The 27-year-old Robertson forced Jeff Keppinger to ground out to open the ninth, but sandwiched two walks around a single to load the bases with two outs.

Asked what he was thinking at that moment, Robertson said: "I was thinking, better not blow your first one. Better not blow your first opportunity or Mo (Rivera) might come in here and smack me around.

"When you got the bases loaded, that's a pressure cooker. I just needed to make a couple of good pitches."

Robertson did just that, getting Tampa Bay first baseman Carlos Pena on a called third strike to end the game.

"It was a little nerve-racking," he said after notching his first save of the season. "Just knowing you don't have anyone behind you. At least you don't have Mariano behind you."

Robertson is coming off a brilliant 2011 campaign in which he thrived as set-up man for Rivera. He had a 4-0 record with one save while registering an earned run average of 1.08 in limiting batters to 40 hits in 66 and two thirds innings with 100 strikeouts.

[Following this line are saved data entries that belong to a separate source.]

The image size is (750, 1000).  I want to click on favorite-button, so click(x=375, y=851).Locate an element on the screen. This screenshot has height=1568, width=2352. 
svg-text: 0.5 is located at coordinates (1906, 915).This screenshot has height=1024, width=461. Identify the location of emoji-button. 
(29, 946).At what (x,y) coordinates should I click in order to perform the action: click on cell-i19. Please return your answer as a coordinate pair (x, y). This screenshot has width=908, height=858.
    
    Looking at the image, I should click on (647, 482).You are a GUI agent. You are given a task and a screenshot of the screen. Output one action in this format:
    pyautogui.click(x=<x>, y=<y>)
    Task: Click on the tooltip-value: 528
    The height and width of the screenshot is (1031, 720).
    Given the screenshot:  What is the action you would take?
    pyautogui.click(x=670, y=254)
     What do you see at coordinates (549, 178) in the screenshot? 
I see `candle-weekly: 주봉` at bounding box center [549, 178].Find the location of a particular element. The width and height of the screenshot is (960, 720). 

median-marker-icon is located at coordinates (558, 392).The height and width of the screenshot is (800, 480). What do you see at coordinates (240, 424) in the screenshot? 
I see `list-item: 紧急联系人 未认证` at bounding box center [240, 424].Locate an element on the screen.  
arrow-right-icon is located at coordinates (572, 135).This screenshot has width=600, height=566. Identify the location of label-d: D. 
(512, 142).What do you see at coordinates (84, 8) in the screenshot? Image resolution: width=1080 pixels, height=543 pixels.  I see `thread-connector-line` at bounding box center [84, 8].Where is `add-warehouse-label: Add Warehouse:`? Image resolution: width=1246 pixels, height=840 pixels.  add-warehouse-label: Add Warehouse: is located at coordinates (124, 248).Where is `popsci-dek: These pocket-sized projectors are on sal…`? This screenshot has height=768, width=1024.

Securing his first 2012 save in the aftermath of Rivera's injury was a relief for Robertson.

"I think it was good to get the first one," he said. "I'm glad no one scored and ruined the game.

"Mo probably would have thrown 12 pitches and broke a bat and we'd have been gone 20 minutes ago," he said with a laugh in front of his locker.

Yankees manager Joe Girardi said he had confidence in Robertson.

"As time goes on he'll get more and more comfortable," said Girardi. "I'm sure there were some nerves but he didn't show it.

"I have a ton of faith in what David Robertson's capable of doing."